I was disappointed that you perpetuated a common
falsehood about valuing conservation easements (HCN, 5/30/05:
Write-off on the Range).
The article defines an
easement’s value as “… the difference between what a parcel
of land would be worth if it were developed and what it is worth
when the development rights are voluntarily limited.” Wrong. I have
appraised conservation easements since 1991, and that definition
has never been true, even though many naive people, including all
too many who work for land trusts, still parrot it.
Since
1998, IRS regulations clearly define the value of the easement as
the difference between the market value of the land as it presently
is, and the market value of the land as encumbered by the specific
terms of the easement. The land as it presently is includes the
value of whatever legal work may have been done, including platted
subdivisions, but this market value is generally much less than the
aggregate value of those subdivision lots (which is what people
usually mean when they talk about the “value of the land as
developed”).
A conservation easement takes away a part of
the owner’s property rights, leaving him with less than he
had.
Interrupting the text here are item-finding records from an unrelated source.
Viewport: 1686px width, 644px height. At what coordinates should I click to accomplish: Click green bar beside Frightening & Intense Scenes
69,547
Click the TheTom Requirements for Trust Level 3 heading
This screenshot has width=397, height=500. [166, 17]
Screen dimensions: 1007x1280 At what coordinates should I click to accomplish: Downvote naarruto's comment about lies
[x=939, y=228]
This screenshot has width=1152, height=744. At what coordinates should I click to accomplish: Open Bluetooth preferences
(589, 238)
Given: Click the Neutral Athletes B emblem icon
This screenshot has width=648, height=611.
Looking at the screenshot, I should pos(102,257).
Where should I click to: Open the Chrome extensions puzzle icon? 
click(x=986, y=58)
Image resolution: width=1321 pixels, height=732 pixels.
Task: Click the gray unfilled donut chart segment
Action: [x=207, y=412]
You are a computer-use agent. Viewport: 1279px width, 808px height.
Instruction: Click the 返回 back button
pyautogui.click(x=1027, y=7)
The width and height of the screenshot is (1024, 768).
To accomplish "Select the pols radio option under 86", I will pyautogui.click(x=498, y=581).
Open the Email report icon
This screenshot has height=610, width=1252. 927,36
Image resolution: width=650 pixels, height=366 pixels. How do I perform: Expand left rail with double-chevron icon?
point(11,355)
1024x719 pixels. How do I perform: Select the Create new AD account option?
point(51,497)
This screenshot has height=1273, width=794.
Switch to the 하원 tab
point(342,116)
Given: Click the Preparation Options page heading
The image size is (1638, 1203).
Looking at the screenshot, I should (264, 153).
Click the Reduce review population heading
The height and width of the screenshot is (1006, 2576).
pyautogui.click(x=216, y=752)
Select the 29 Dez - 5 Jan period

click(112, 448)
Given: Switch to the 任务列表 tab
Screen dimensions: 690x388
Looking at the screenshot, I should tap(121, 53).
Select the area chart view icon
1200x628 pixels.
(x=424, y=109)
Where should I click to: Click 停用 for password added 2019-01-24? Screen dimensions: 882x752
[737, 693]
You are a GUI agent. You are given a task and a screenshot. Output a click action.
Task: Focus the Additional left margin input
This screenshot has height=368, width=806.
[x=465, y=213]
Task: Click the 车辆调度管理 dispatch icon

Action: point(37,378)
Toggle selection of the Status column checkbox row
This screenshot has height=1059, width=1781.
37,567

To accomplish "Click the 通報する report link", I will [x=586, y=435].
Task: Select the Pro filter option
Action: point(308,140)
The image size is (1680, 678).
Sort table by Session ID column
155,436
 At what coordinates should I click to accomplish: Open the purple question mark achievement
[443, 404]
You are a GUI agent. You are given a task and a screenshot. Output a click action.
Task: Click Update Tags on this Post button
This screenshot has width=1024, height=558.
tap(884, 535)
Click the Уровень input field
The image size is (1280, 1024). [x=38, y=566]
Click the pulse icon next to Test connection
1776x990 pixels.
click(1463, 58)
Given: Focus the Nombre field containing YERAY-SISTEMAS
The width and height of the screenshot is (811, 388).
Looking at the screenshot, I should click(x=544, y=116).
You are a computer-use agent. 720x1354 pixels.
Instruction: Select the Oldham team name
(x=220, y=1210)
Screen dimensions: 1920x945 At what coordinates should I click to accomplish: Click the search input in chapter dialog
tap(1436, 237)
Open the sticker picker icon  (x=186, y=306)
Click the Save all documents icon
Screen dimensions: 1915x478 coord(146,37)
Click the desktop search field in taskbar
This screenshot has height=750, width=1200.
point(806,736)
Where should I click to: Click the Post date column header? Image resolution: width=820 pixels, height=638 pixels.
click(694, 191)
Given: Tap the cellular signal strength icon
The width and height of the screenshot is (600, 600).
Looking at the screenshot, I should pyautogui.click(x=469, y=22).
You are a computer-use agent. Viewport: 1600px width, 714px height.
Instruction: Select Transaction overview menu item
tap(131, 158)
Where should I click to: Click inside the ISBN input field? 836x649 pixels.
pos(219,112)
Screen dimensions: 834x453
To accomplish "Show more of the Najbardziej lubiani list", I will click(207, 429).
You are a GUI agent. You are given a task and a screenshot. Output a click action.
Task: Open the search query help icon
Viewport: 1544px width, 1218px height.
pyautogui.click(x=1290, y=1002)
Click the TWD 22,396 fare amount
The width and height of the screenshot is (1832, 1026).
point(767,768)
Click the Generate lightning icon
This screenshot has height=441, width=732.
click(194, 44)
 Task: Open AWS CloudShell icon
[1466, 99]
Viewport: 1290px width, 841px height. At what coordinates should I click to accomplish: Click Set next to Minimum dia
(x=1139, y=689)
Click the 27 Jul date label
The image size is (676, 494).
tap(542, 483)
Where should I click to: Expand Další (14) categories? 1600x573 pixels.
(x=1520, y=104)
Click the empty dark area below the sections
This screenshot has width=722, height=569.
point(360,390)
Where we get high-valued sales of lands encumbered by
conservation easements, it is because the current limited supply of
easement-encumbered property has collided with a sudden increase in
demand for aesthetically pleasant properties. This has created an
opening for con men and swindlers to market easement-encumbered
parcels to well-meaning suckers at hyped prices. As the supply of
easement-encumbered property increases, this market will get
saturated. Buyers will gradually realize they are being duped and
their land values will settle down to something much more
reflective of the reality of what they actually own.
Peter Sartucci
Lafayette, Colorado
This article appeared in the print edition of the magazine with the headline Setting the record straight on easement values.